(Beginning of DATA RECORDS)

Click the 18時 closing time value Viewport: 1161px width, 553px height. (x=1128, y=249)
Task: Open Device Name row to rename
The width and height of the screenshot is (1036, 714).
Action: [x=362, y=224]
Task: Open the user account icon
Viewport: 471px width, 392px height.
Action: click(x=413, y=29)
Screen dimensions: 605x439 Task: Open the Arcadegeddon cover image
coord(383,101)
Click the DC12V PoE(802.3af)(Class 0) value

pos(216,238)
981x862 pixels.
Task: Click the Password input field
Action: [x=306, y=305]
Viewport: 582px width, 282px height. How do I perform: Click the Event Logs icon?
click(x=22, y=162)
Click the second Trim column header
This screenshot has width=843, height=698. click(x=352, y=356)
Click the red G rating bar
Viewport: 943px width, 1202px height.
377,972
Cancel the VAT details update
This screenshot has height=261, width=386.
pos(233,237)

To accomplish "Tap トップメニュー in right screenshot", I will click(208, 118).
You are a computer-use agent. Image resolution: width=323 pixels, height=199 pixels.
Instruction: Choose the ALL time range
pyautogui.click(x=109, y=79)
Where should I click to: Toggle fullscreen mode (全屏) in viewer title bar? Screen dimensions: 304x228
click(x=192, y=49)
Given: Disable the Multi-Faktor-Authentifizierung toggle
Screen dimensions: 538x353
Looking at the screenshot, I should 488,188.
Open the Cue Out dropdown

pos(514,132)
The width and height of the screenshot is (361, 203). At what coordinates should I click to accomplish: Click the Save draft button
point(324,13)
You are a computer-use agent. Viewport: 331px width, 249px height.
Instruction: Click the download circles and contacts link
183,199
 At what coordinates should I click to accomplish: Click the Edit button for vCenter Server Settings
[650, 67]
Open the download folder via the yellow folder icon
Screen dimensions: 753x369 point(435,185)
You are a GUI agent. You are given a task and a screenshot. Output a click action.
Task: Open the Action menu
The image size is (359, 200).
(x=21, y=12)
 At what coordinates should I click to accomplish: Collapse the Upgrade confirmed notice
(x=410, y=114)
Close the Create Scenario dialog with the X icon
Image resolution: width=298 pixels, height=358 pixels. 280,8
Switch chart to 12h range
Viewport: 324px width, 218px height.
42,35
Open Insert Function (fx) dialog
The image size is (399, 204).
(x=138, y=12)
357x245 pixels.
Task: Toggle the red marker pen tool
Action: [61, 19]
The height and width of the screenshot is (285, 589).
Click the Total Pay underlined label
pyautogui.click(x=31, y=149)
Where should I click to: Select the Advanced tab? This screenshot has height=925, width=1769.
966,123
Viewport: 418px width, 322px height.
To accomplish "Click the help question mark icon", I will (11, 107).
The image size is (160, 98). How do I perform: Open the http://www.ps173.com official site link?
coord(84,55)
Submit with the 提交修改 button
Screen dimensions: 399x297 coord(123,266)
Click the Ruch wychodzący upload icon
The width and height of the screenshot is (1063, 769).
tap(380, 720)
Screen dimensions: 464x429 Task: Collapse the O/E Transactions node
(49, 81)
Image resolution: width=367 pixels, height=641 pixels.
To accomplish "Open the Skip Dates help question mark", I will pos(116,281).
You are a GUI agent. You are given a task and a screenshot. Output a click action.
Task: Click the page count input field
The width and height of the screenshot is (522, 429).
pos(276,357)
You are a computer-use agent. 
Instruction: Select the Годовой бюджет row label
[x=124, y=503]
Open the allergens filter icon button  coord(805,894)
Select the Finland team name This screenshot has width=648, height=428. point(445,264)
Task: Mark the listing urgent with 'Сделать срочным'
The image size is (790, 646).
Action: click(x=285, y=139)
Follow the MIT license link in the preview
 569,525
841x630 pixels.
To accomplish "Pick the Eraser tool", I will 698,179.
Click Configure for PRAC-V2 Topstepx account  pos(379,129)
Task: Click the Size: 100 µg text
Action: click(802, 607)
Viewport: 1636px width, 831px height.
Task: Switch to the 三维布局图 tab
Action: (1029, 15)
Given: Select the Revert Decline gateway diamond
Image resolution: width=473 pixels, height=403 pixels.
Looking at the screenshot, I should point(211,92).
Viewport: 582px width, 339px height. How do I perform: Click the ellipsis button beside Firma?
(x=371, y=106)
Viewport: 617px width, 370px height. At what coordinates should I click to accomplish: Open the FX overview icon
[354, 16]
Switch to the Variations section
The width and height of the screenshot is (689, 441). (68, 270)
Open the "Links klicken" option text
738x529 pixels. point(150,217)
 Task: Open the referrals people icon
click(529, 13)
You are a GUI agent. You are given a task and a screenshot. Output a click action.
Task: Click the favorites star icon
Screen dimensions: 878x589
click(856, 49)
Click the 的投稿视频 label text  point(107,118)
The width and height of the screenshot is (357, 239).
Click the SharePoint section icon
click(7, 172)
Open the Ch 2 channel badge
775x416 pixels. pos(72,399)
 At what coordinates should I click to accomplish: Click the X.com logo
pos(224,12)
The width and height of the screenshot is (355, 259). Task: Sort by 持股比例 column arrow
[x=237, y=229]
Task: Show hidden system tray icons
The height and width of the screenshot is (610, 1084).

(End of DATA RECORDS)

> [WHAT IS EXPECTED] Where the string "computer" appears in a line of the listing, copy that line.

> [RESPONSE TO THIS TASK]
You are a computer-use agent. Image resolution: width=323 pixels, height=199 pixels.
You are a computer-use agent. Viewport: 331px width, 249px height.
You are a computer-use agent. 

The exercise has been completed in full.